Young gay footballers (as soccer players outside of Canada and the U.S. are called) are more likely to be well-received by their teammates than they were a decade ago, suggests a new study by the universities of Kent and Winchester in the U.K.
The study involved 22 heterosexual Premier League players (between the ages of 16–18) from working-class backgrounds. All of the participants said they would accept a gay teammate.
From the University of Kent:
The study results showed a marked difference in acceptance of gay teammates compared to the findings of the last such study, carried out a decade ago.
Dr Roberts said: ‘The interview results were broadly consistent with other recent research on young British men of their age in that these men showed no overt animosity towards gay men.
‘In fact, they were more than tolerant and showed an inclusive attitude toward the hypothetical situation of having a gay teammate, best friend or roommate reveal their sexuality. The results are clear: among the 22 future footballers we interviewed, all were unbothered by the issue of gays in sport.

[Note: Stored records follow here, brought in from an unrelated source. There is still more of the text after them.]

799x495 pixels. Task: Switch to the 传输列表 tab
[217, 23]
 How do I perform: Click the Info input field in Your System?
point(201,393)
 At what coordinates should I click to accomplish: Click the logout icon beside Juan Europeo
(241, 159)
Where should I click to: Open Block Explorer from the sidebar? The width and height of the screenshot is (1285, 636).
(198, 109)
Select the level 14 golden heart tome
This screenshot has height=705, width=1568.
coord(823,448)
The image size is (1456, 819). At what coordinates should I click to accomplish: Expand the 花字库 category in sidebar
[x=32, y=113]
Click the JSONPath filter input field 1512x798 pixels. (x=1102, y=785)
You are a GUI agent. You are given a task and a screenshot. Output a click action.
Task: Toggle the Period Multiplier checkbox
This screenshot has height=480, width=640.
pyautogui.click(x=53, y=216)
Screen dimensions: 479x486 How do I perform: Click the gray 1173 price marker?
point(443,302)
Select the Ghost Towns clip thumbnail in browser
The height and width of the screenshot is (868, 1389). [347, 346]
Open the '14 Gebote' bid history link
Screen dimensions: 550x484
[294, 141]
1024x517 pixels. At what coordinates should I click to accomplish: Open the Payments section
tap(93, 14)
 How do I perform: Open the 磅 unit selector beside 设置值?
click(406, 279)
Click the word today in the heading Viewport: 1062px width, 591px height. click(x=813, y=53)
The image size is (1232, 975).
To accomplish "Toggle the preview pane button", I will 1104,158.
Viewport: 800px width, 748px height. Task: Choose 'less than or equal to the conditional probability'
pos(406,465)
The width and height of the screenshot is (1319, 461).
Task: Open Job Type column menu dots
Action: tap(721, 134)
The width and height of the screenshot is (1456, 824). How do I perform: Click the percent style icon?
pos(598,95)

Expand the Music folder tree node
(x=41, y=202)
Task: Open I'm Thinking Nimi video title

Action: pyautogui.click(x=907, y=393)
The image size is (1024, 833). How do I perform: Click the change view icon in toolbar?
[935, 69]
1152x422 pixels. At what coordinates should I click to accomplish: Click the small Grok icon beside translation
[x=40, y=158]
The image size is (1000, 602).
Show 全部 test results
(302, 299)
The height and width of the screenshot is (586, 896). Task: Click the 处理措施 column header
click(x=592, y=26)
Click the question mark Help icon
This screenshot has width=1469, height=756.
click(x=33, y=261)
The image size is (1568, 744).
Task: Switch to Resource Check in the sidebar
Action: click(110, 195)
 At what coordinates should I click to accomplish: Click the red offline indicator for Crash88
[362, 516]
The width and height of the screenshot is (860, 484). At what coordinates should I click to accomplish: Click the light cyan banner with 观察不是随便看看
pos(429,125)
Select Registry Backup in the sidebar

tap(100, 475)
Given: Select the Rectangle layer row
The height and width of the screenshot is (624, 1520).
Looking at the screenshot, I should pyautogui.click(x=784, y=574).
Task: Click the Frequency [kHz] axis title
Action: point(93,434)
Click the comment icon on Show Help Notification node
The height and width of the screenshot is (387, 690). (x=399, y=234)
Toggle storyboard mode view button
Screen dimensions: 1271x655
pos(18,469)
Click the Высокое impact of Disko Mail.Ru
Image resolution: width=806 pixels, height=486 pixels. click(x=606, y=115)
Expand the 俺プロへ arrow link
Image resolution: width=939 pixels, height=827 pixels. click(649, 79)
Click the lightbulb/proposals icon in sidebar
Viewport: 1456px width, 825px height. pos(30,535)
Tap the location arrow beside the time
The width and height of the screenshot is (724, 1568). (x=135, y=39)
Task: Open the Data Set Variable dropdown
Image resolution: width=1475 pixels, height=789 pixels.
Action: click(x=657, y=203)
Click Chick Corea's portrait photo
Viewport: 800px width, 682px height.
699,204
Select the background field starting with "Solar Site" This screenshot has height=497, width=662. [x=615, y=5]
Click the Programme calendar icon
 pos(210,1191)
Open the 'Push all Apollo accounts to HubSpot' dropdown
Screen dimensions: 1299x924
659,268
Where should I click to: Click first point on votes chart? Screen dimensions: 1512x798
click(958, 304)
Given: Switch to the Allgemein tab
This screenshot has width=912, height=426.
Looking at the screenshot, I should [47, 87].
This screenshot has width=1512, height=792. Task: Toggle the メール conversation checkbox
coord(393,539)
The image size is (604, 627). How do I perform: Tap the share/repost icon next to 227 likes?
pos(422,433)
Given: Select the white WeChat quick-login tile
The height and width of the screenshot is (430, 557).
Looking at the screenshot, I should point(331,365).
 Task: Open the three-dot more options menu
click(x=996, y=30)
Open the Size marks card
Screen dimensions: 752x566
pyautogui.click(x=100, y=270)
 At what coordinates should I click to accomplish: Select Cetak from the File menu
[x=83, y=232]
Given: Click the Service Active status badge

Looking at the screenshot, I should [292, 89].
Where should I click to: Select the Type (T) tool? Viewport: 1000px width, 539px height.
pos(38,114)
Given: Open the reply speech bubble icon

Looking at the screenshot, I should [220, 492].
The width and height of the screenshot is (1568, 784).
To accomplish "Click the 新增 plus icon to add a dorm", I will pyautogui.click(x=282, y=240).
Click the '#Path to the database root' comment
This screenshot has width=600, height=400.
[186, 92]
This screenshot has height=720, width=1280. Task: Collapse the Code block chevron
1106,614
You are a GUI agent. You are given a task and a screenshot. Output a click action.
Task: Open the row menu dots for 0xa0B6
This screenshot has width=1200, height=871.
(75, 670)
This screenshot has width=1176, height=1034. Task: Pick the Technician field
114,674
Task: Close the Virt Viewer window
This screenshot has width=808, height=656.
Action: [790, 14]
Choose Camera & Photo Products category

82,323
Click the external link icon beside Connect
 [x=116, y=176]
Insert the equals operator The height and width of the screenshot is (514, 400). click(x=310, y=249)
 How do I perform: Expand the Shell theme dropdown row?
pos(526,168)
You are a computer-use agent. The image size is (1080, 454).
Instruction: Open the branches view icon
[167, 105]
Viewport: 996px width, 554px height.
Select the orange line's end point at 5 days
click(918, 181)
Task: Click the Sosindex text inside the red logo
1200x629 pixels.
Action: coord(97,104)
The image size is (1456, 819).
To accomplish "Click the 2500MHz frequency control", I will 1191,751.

‘This indicated a marked shift in perception from the last study. Although there was some evidence then that attitudes were changing, there has been a generational shift over the last decade. Lads now are saying “we would openly support and accept one of our colleagues coming out”.’
Another of the study's authors, Professor Eric Anderson, found in another study in 2002 "that gay male athletes were tolerated by teammates, ‘as long as they played the sport well’. However, there were no findings of active ‘support’."
He went on to say that "Recent comments by Robbie Rogers, the former Leeds United footballer who came out but then left the English game to return to play in the US, suggested he didn’t know how easy it would have been to make the transition. However, our research does suggest that attitudes in the locker room among young British players would lay the foundation for a player to be able to come out."